WORK ITEM » Look through the material below. Return exactly the lines from the one with "CUOA Business School (50, 2289)" through the one with "media@imf.org (859, 1651)", both included.

STORED DATA »
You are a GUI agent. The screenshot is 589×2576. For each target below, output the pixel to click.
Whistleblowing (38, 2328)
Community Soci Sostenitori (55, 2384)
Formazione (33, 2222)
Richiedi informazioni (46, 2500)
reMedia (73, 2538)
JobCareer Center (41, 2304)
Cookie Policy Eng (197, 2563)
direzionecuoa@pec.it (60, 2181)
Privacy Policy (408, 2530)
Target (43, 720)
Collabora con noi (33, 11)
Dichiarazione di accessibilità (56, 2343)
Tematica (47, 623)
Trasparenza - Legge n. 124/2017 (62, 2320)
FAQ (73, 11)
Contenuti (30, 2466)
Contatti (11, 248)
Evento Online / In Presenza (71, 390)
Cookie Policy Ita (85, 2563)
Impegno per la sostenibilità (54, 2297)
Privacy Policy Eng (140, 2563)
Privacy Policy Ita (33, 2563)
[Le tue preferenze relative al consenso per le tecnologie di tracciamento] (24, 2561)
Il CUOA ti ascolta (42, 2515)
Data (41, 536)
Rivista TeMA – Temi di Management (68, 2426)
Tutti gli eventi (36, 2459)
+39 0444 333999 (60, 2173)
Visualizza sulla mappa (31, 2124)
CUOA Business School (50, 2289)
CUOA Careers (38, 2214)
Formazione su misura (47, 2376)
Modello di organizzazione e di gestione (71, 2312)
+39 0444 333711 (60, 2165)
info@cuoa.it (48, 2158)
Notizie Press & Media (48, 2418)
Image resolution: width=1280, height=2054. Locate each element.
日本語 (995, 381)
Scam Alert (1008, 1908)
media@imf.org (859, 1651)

* * *

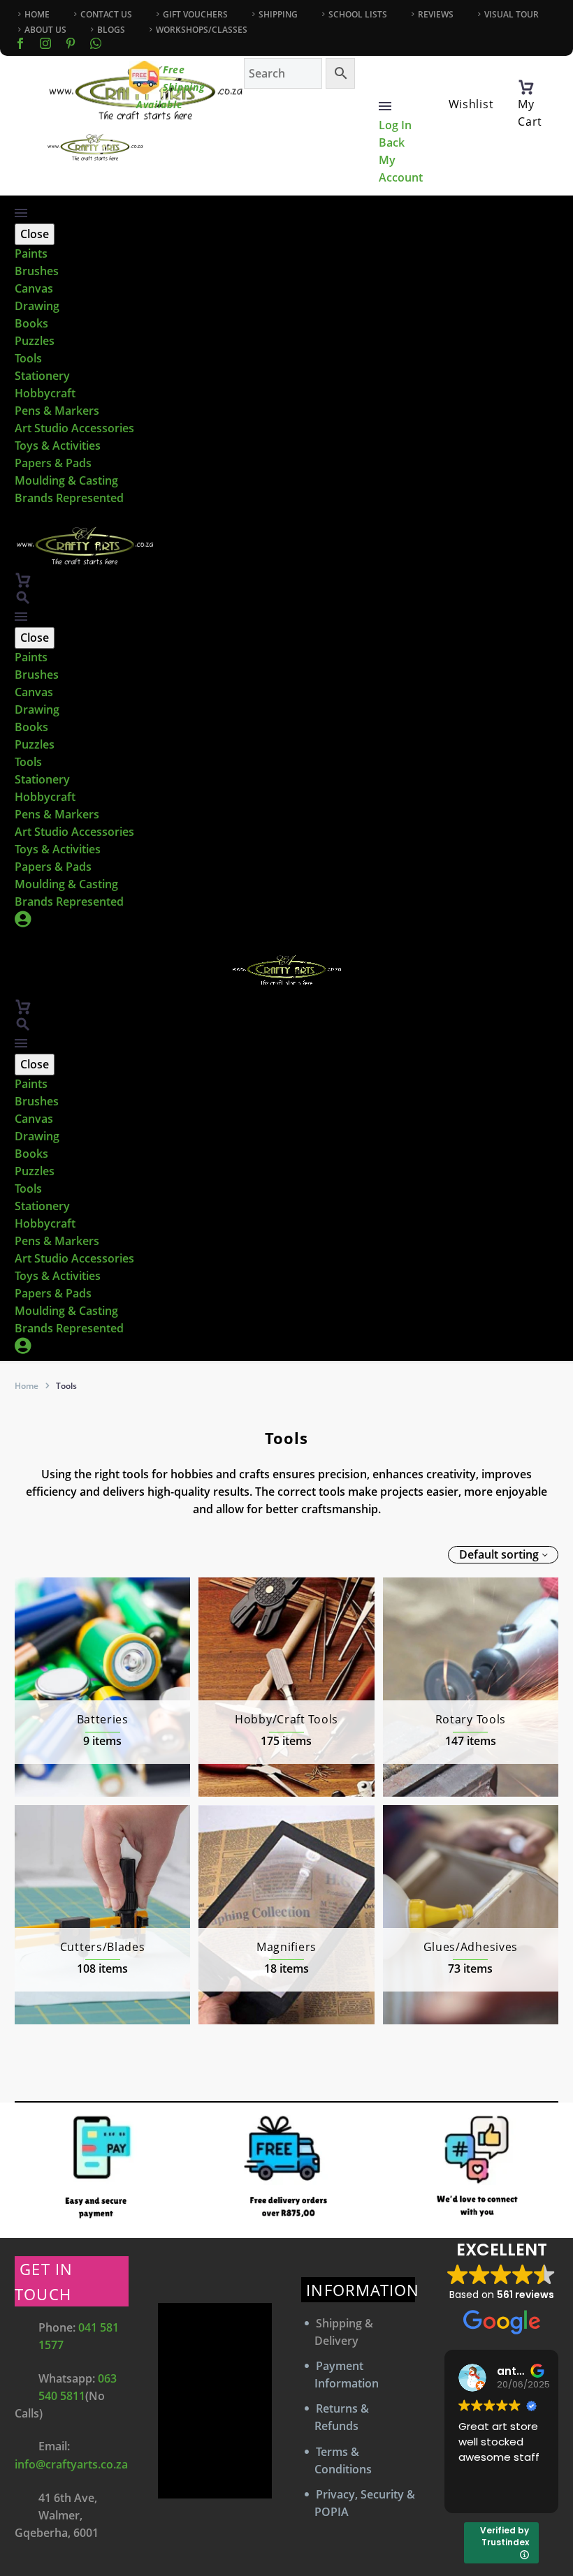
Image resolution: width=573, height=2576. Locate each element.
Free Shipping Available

---

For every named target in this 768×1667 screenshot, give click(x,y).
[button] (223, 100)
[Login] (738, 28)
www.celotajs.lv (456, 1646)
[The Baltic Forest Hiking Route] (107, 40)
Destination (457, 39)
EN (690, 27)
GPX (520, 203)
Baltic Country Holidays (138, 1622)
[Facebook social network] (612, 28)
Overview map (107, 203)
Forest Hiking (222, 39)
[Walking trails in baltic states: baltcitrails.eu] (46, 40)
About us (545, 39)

RESPONSE AREA »
CUOA Business School (50, 2289)
CUOA Careers (38, 2214)
Formazione su misura (47, 2376)
Modello di organizzazione e di gestione (71, 2312)
+39 0444 333711 (60, 2165)
info@cuoa.it (48, 2158)
Notizie Press & Media (48, 2418)
Image resolution: width=1280, height=2054. Locate each element.
日本語 (995, 381)
Scam Alert (1008, 1908)
media@imf.org (859, 1651)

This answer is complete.